3396.0 The erosion of state regulation of alcohol: The threat to public health and safety

Monday, November 9, 2009: 4:30 PM
After Prohibition, the 21st Amendment was designed to give state governments the authority to control alcohol within their borders as they saw fit. Not wanting to return to the negative social conditions that led to Prohibition, each state enacted various forms of regulation, including (in most states) the “three-tier system,” which prohibits producers from selling alcohol directly to retailers or consumers. Since that time, and increasingly in recent years, a variety of market forces and political influences have conspired to strip away at many such regulations. Lawsuits challenging state regulations are gaining momentum, as are legislative efforts. This trend poses a serious threat to public health and safety because many regulatory controls have been scientifically demonstrated to minimize the harm due caused by alcohol. This panel will describe both the legal and scientific basis for state regulation of alcohol, explain how regulatory controls are under attack, and offer resources for how advocates can fight back.
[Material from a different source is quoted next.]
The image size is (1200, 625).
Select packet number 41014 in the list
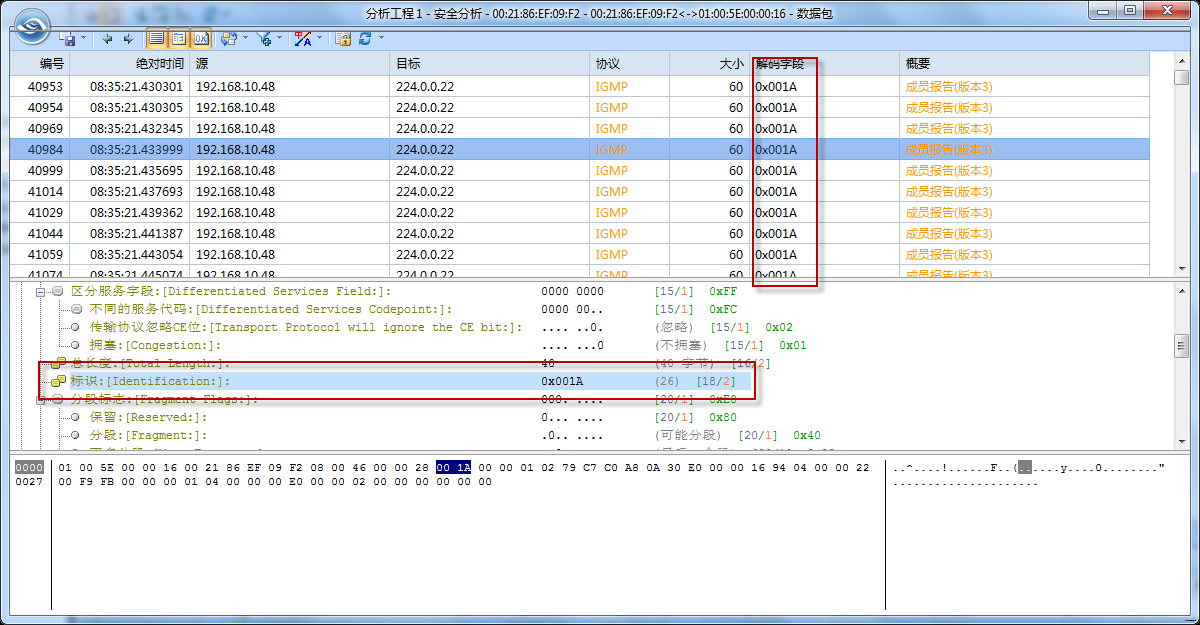coord(45,191)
Experts from the fields of law, science, advocacy, and industry will discuss the problem and potential solutions.
Session Objectives: 1) Explain how the 21st Amendment authorizes states to regulate alcohol in the name of public safety, and how over the decades since Prohibition, such regulation has eroded. 2) Describe how producers and big-box retailers and are threatening the critical 3-tier system of alcohol distribution through lawsuits and an aggressive legislative agenda. 3) Demonstrate the scientific basis for state regulation and the corresponding negative impact on public health and safety when regulatory safeguards are diminished. 4) Explain how advocates can effectively counter such de-regulatory efforts and restore the states’ constitutionally-sanctioned authority to properly regulate alcohol.
Michele Simon, JD, MPH
Michele Simon, JD, MPH

4:48 PM
5:42 PM

See individual abstracts for presenting author's disclosure statement and author's information.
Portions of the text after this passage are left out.